**Try it:** What is needed is an exact copy of the data below, pictures excluded.

**Records:**

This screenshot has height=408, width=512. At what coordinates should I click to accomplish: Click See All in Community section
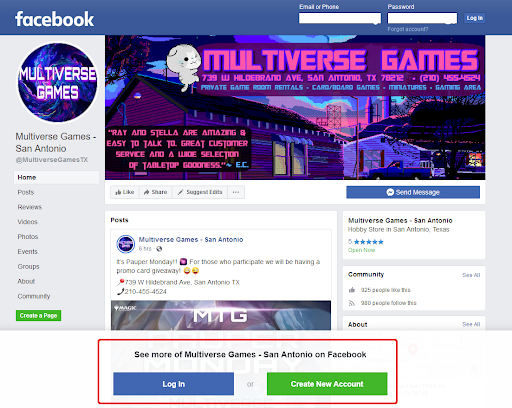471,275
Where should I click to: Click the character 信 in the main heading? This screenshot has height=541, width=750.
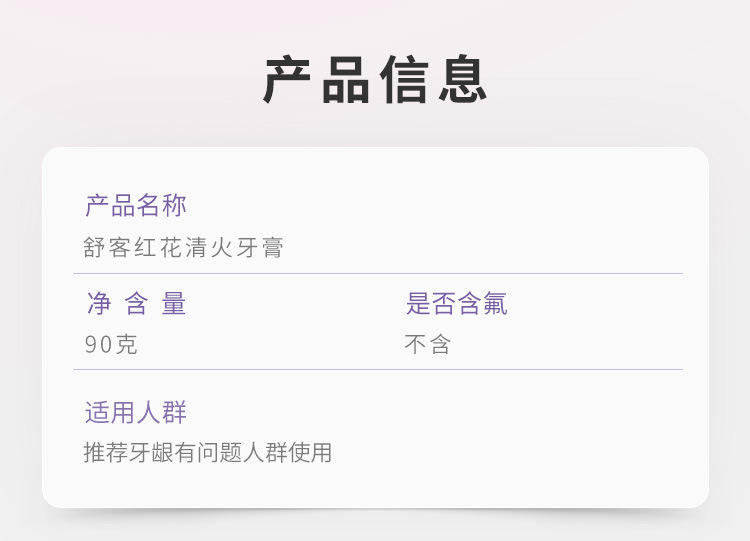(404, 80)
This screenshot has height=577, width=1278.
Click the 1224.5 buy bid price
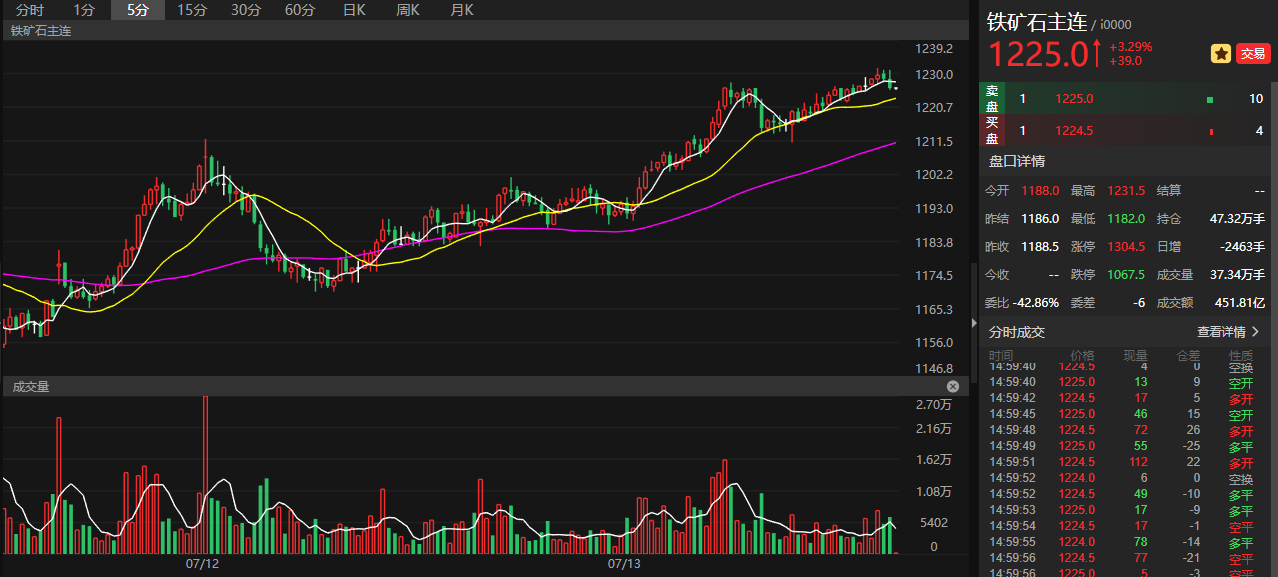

**Exercise result:**
This screenshot has height=408, width=512. At what coordinates should I click to accomplish: Click See All in Community section
471,275
Where should I click to: Click the character 信 in the main heading? This screenshot has height=541, width=750.
(404, 80)
This screenshot has height=577, width=1278.
Click the 1224.5 buy bid price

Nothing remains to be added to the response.